- EXERCISE AIM: Go through the data below line by line. Give only the number of lines that contain "file".
::: DATA FOR ANALYSIS :::
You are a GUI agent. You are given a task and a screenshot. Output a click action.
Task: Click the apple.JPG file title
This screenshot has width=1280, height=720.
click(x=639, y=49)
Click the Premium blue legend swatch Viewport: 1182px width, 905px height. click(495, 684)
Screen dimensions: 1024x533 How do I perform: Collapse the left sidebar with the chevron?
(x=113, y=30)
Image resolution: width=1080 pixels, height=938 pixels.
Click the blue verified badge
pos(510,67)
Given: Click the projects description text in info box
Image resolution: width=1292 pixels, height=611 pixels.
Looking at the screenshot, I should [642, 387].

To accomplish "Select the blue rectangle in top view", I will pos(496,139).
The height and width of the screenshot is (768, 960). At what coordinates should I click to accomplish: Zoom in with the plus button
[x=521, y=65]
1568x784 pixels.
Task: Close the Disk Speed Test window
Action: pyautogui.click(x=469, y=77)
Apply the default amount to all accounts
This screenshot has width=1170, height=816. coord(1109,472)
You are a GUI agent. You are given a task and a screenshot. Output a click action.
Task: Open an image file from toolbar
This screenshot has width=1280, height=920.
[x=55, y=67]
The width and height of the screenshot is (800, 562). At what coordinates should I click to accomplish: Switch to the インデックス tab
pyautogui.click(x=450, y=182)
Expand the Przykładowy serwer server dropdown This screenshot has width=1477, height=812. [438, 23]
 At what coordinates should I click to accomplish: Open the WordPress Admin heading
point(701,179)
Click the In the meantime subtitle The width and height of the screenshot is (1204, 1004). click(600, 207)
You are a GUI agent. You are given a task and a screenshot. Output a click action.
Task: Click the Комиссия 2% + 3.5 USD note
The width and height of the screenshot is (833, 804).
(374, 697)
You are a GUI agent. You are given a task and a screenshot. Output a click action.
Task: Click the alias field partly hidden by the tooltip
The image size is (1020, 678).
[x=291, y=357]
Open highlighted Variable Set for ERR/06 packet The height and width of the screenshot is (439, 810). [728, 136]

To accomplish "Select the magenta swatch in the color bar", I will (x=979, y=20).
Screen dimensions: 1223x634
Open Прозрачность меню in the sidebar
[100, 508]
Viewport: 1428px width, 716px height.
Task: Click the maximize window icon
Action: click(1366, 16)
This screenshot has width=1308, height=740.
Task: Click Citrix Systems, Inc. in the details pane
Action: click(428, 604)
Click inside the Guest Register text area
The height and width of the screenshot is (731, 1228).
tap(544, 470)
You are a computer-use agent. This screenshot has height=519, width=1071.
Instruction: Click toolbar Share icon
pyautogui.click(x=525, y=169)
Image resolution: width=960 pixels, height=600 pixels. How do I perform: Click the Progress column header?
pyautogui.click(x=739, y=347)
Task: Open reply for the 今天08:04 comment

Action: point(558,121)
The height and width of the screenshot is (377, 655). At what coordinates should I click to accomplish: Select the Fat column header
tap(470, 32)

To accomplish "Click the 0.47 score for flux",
:::
- RESPONSE FOR THIS EXERCISE: 2